Not that bad, seeing that i slept quite early yesterday – 9pm+

PDP’s starting again tomorrow. Lug around that guitar. ._.

Got back my biology results ._.|| or rather – some parts of it.

Wouldn’t say its horrible; wouldn’t say its good.

Heee…………………

I’m feeling kind of down now. For some reasons.

But today in school was pretty high. Maybe that’s why.

But anyway… just feeling kind of down.

They say the grass is always greener on the other side – it applies to everything and anything eh.

I still wished i didn’t think so much though. I mean, i already have so much… Its not fair to ask for more, right?

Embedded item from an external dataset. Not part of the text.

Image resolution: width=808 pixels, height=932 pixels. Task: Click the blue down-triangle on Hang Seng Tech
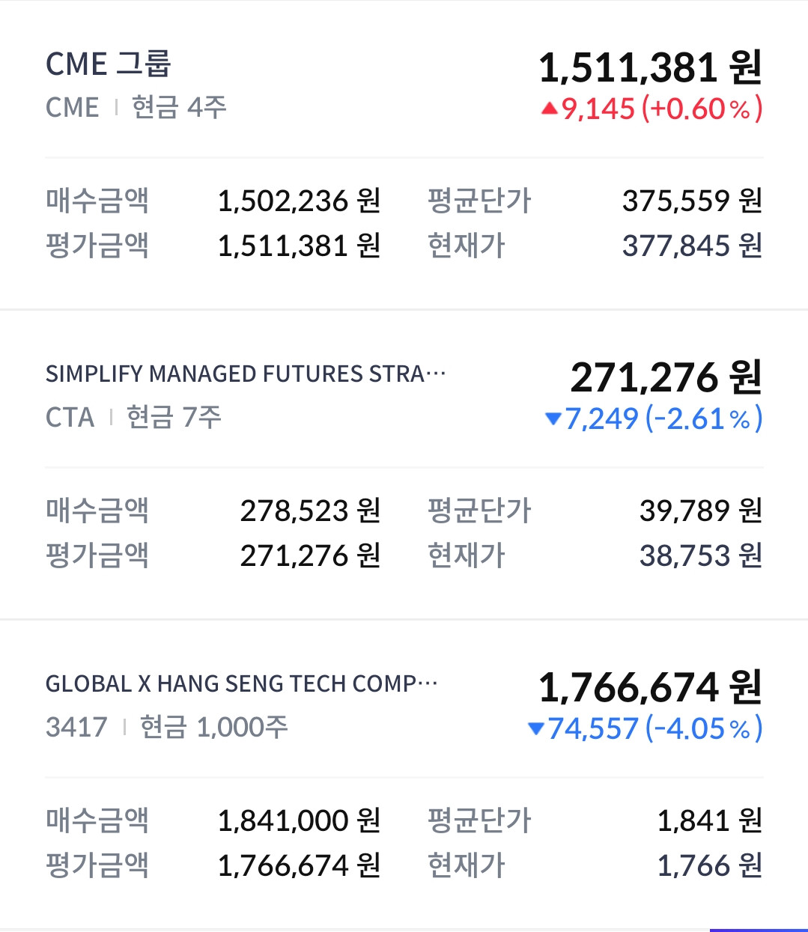point(535,728)
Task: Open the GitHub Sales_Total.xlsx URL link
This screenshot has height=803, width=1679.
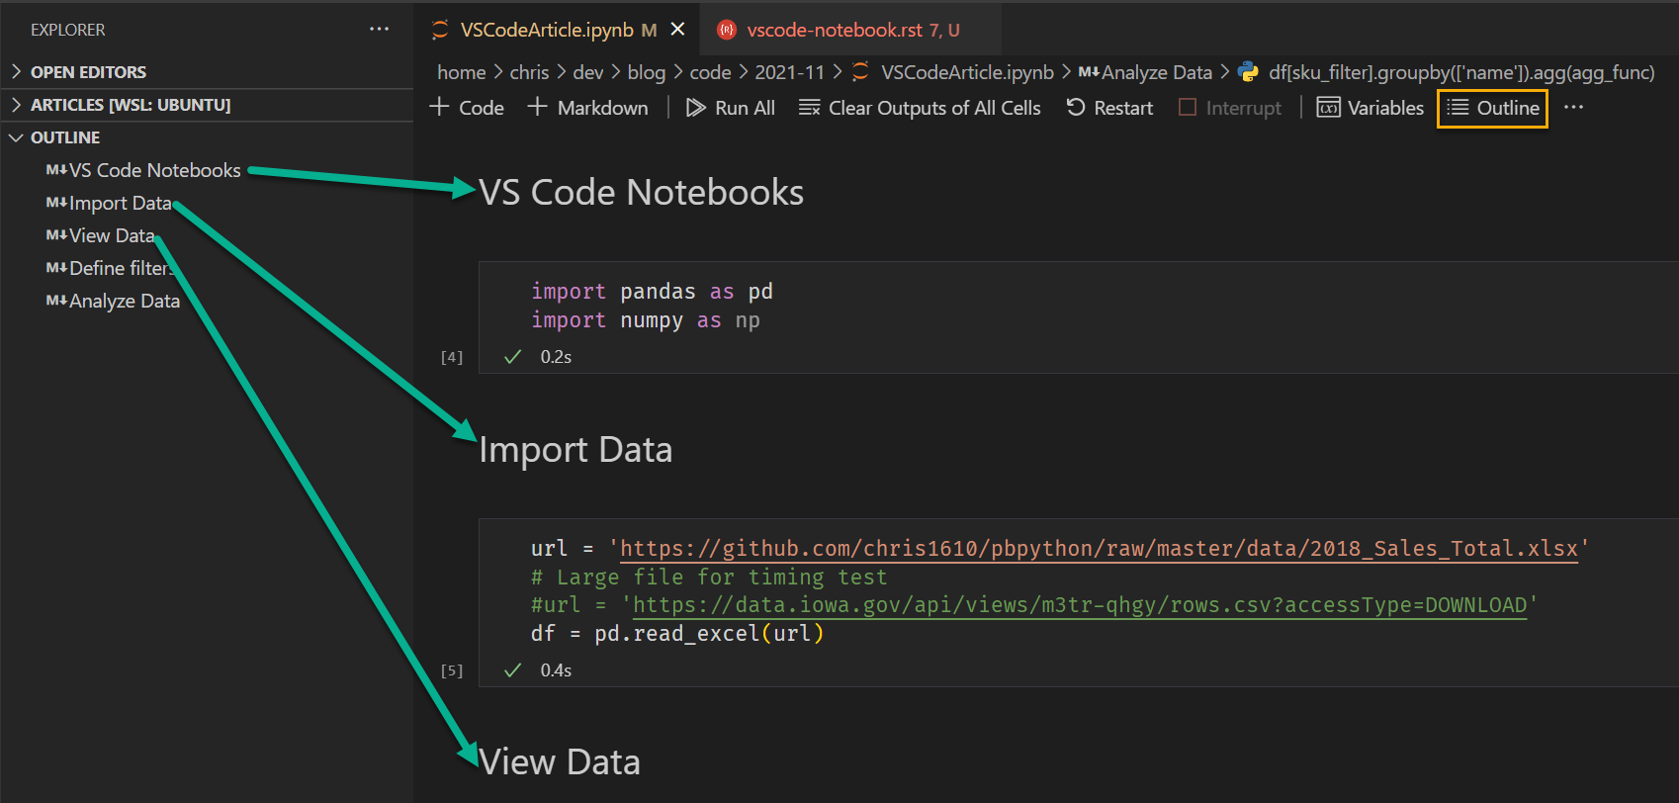Action: pyautogui.click(x=1098, y=549)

Maybe its true, that some people walk in and stay for a while, others a little longer, and they leave. Only some people stay forever i guess. I mean. I don’t know. I think i’ve tried. But its so hard. Perhaps i’m not meant to. Perhaps karma has caught up with me.

Ha.

-shz

i guess i’m still fixated on the past. the forever-gone past. The old days are not going to come back. The old memories are not going to reenact. 

 

 

 

 

 

It so breaks my heart to realise that there are actually people out there who face problems outside, and yet are still so optimistic, so cheerful ; but they are not appreciated. I’m one of those ungrateful people. But as much as i want to express my thoughts, i’m not one to go up to someone and give a speech. I can’t. Its not in me. But i only hope perhaps, i can do something that gives them a reason to smile.